Requirement:
Reproduce word for word the part of the entries that begins with the line containing "Viewport: 934px width, 977px" and ends with the line containing "click(739, 79)", both of those lines included.

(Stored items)
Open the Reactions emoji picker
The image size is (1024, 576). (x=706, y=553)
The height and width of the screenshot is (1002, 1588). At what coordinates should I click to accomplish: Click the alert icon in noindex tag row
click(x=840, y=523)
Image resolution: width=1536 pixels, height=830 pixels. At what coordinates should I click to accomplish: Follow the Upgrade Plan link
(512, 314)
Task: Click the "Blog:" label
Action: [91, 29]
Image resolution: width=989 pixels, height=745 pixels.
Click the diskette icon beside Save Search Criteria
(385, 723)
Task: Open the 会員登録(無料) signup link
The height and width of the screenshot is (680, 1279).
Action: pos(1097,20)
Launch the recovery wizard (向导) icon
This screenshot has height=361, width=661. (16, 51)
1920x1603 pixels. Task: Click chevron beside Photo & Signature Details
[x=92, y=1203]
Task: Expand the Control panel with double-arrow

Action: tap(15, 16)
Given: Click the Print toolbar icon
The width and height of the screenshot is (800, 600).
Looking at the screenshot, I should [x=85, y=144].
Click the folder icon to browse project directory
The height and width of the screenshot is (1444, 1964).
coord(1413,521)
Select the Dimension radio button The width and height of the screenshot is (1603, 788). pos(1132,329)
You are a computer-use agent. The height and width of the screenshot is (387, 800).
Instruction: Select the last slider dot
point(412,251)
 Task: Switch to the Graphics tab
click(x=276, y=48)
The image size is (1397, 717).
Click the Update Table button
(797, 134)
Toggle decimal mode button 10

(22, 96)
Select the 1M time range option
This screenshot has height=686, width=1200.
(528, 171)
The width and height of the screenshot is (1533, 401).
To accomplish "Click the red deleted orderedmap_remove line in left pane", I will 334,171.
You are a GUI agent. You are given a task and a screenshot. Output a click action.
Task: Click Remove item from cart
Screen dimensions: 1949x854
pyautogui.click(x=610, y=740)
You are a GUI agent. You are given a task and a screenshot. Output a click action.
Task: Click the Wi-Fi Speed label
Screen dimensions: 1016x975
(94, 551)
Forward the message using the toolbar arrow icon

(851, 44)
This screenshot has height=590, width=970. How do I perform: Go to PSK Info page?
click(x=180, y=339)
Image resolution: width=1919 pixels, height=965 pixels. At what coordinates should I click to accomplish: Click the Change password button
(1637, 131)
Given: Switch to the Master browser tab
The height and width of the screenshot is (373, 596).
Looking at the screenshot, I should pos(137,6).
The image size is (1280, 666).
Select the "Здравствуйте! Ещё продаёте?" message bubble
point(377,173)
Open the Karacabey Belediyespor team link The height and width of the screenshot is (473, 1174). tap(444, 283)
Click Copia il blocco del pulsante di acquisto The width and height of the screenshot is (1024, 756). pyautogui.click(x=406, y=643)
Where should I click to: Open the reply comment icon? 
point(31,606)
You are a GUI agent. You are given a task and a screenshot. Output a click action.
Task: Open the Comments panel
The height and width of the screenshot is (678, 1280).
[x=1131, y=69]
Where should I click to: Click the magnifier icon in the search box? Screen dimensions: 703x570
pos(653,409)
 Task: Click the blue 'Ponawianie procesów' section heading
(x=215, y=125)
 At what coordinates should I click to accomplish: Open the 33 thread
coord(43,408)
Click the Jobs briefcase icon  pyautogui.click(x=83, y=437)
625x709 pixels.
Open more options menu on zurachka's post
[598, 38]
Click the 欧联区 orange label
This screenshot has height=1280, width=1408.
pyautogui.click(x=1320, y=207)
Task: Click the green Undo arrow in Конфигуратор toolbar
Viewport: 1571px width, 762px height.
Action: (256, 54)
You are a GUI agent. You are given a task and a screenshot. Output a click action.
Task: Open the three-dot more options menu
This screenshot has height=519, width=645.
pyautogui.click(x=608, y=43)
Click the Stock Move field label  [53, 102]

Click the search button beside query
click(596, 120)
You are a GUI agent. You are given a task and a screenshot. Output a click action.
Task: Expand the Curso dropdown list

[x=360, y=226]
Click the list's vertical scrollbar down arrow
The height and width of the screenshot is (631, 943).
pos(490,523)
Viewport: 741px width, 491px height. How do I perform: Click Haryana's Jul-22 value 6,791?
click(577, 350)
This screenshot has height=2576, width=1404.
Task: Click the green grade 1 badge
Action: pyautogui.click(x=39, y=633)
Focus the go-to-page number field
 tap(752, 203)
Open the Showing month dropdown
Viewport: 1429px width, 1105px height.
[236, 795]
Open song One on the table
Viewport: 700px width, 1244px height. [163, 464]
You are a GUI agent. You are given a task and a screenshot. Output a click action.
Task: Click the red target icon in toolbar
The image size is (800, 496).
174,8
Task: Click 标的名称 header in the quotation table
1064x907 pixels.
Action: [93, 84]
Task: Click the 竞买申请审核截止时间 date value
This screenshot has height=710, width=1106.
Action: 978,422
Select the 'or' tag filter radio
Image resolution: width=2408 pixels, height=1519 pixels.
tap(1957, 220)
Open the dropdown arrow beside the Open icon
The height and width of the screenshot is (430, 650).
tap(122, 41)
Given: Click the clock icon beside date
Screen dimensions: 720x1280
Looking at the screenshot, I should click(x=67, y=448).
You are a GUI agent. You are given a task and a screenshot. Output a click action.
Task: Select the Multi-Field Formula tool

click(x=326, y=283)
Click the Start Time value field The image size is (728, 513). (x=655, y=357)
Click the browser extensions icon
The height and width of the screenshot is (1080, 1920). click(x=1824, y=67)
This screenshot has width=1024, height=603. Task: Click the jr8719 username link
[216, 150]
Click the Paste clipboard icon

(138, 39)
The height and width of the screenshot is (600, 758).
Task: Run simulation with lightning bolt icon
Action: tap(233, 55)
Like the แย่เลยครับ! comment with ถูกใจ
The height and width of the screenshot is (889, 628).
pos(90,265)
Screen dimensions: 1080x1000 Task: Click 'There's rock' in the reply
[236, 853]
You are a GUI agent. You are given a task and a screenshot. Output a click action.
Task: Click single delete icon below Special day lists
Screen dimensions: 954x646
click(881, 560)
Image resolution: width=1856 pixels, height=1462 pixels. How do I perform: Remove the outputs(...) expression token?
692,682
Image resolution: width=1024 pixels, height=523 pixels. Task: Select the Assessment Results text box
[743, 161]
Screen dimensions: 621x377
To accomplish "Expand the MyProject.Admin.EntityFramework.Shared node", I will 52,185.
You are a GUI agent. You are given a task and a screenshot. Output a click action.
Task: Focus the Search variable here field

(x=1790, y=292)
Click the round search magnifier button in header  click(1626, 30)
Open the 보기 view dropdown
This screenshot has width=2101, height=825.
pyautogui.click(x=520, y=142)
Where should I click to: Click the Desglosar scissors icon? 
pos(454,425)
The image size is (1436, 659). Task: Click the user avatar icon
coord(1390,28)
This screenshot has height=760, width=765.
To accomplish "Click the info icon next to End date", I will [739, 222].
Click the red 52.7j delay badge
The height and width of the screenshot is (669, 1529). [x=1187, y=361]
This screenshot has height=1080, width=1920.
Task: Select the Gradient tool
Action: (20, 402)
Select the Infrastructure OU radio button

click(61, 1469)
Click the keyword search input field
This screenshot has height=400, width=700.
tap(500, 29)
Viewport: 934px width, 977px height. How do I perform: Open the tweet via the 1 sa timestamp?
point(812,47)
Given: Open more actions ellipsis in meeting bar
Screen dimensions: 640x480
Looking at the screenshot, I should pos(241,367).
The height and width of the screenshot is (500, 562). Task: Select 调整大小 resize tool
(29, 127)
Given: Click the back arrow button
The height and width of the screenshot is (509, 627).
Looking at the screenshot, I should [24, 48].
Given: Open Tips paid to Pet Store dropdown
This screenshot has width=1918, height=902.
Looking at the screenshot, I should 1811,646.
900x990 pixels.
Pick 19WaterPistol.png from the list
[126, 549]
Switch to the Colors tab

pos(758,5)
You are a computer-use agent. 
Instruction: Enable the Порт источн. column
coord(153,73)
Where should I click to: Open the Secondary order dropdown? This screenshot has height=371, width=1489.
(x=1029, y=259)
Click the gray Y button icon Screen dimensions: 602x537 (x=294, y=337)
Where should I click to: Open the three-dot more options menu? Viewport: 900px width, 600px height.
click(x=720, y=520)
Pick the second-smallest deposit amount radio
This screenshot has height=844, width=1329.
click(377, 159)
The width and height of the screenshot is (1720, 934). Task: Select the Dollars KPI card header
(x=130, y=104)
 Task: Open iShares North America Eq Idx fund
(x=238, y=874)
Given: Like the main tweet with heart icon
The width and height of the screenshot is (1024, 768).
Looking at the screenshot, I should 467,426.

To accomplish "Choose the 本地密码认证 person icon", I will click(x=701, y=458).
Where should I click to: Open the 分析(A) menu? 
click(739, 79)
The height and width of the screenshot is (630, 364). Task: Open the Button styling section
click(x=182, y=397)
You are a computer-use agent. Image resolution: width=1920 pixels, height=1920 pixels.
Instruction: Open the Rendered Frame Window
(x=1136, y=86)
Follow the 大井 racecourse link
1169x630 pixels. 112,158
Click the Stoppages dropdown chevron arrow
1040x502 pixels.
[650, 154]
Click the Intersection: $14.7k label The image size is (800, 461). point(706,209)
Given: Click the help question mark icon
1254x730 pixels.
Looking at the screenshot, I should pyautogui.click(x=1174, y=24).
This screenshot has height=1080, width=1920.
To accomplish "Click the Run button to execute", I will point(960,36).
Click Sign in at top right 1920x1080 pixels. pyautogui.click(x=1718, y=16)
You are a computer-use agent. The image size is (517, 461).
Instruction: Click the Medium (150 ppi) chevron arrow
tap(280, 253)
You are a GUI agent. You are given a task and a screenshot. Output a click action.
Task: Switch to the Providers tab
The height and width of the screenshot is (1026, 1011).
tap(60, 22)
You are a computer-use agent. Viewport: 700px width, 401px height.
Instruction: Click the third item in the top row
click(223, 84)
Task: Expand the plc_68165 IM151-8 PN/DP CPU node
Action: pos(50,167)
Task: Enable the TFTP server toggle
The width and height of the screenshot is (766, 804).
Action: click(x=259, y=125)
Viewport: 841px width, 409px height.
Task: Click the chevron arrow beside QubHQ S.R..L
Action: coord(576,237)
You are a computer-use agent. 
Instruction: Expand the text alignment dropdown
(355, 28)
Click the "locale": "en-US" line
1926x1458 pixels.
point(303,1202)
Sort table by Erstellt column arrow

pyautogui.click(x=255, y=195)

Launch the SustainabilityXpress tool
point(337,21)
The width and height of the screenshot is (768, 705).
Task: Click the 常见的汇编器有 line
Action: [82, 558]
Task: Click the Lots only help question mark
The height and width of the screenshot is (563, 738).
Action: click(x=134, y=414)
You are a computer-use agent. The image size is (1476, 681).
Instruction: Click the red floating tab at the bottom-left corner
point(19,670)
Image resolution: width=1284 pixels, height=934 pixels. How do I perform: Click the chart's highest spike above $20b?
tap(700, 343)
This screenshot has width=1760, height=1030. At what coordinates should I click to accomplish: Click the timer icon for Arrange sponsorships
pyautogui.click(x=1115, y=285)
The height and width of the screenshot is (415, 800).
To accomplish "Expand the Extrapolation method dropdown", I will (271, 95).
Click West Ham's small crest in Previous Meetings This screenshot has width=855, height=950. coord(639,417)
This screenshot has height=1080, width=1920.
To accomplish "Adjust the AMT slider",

Completed exercise:
Viewport: 934px width, 977px height. How do I perform: Open the tweet via the 1 sa timestamp?
point(812,47)
Given: Open more actions ellipsis in meeting bar
Screen dimensions: 640x480
Looking at the screenshot, I should pos(241,367).
The height and width of the screenshot is (500, 562). Task: Select 调整大小 resize tool
(29, 127)
Given: Click the back arrow button
The height and width of the screenshot is (509, 627).
Looking at the screenshot, I should [24, 48].
Given: Open Tips paid to Pet Store dropdown
This screenshot has width=1918, height=902.
Looking at the screenshot, I should 1811,646.
900x990 pixels.
Pick 19WaterPistol.png from the list
[126, 549]
Switch to the Colors tab

pos(758,5)
You are a computer-use agent. 
Instruction: Enable the Порт источн. column
coord(153,73)
Where should I click to: Open the Secondary order dropdown? This screenshot has height=371, width=1489.
(x=1029, y=259)
Click the gray Y button icon Screen dimensions: 602x537 (x=294, y=337)
Where should I click to: Open the three-dot more options menu? Viewport: 900px width, 600px height.
click(x=720, y=520)
Pick the second-smallest deposit amount radio
This screenshot has height=844, width=1329.
click(377, 159)
The width and height of the screenshot is (1720, 934). Task: Select the Dollars KPI card header
(x=130, y=104)
 Task: Open iShares North America Eq Idx fund
(x=238, y=874)
Given: Like the main tweet with heart icon
The width and height of the screenshot is (1024, 768).
Looking at the screenshot, I should 467,426.

To accomplish "Choose the 本地密码认证 person icon", I will click(x=701, y=458).
Where should I click to: Open the 分析(A) menu? 
click(739, 79)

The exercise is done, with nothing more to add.